Background. Glycemic index (GI) and glycemic load (GL) classify dietary carbohydrate by postprandial glycemia, an independent risk factor of atherosclerotic cardiovascular disease (ASCVD). Previous studies primarily assessed GI and GL with food frequency questionnaires, and findings on the relationships with ASCVD were inconsistent.
Objectives. To develop methodology for deriving dietary GI and GL from NHANES 24-hour recalls, and evaluate associations of GI/GL with prevalence of ASCVD and its risk factors in sex-specific analyses.
Methods. Among NHANES 2003–06 non-diabetic adult participants (age ≥20 years), cross-sectional associations of GI/GL with cardio-metabolic risk factors were evaluated in 1199 men and 955 women, and with prevalent ASCVD in 1690 men and 1563 women aged 40 and older. Multivariable modeling was used to adjust for potential confounding by age, race, education, familial heart disease, smoking, physical activity, body mass index, hormone replacement therapy (women) and other dietary factors. Odds ratios (OR) with 95% confidence intervals (CI) for the highest vs lowest quintiles, and p values for trend, are reported.

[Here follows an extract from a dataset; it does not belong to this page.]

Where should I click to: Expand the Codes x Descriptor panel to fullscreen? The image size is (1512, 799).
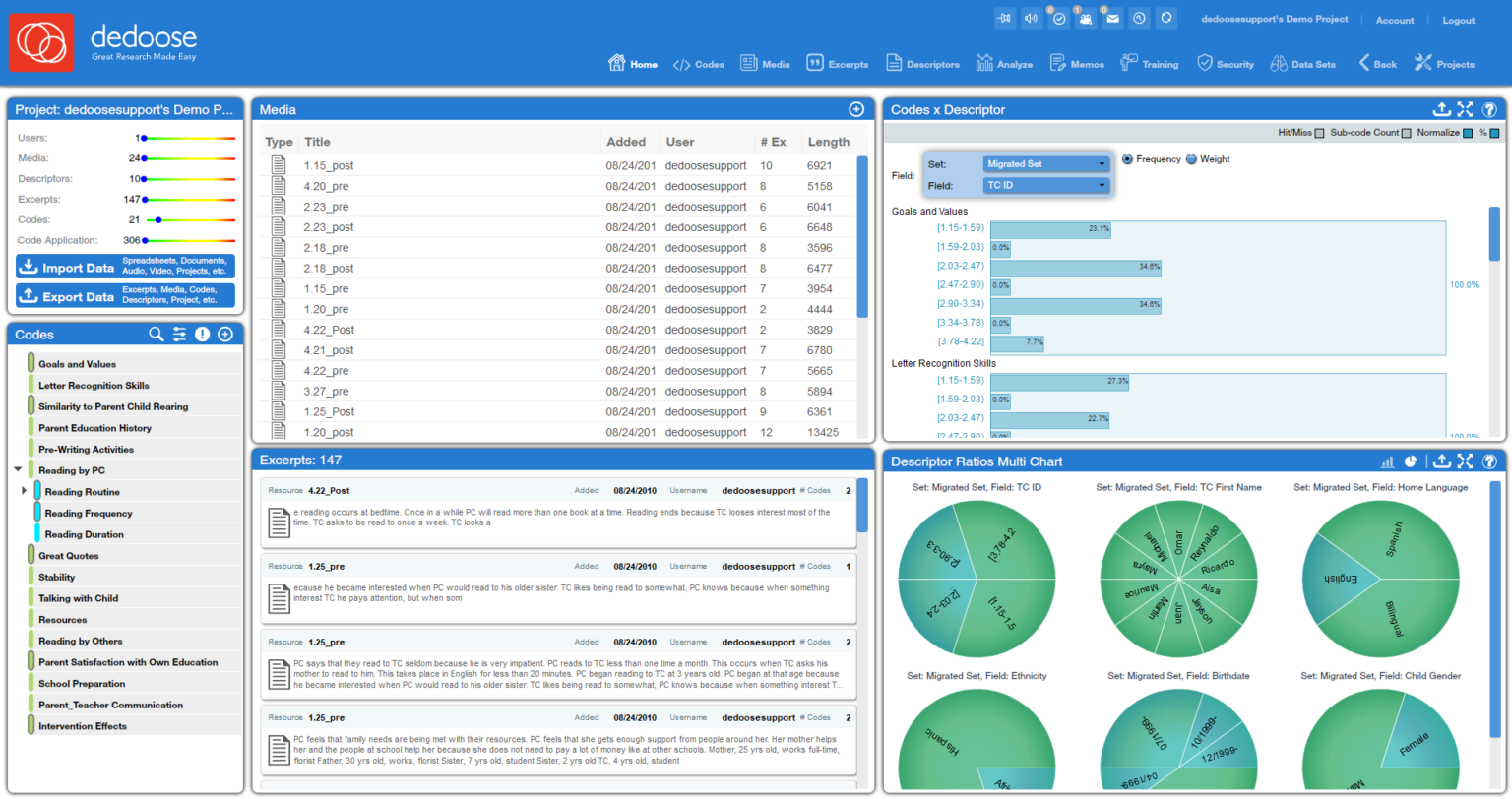[x=1465, y=109]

Results. Dietary GI was positively associated with impaired fasting glucose (IFG. OR=1.82 [95% CI: 1.20–2.75], p=0.005), high triglyceride (OR=3.20 [1.21–8.47], p=0.012), and low high-density lipoprotein (HDL. OR=1.81 [1.06–3.08], p=0.006) in men, and with abdominal obesity (OR=2.68 [1.55–4.66], p=0.009) in women. Dietary GL was positively associated with low HDL (OR=5.28 [2.87–9.71], p<0.0001), 1FG (OR=2.03 [1.02–4.03], p=0.039) and metabolic syndrome (OR=2.42 [1.24–4.71], p=0.041) in men, and with high LDL (OR=3.34 [1.04–10.77], p=0.036) and low HDL (OR=8.52 [1.98–36.76], p=0,004) in women. In stratified multivariate analyses, associations of GI/GL with cardio-metabolic risk factors and ASCVD were weaker in obese individuals.
Conclusion. The results of this research indicate a positive association between high GI and GL diets with prevalence of selected predictors of ASCVD, particularly in men. Stronger association in men may be partially attributed to higher prevalence of cardiometabolic risk factors (except for abdominal obesity) in men. Weaker associations in obese individuals may be attributed to reverse causation in cross-sectional design, which may have confounded the associations in the main results and needs to be clarified in large prospective studies.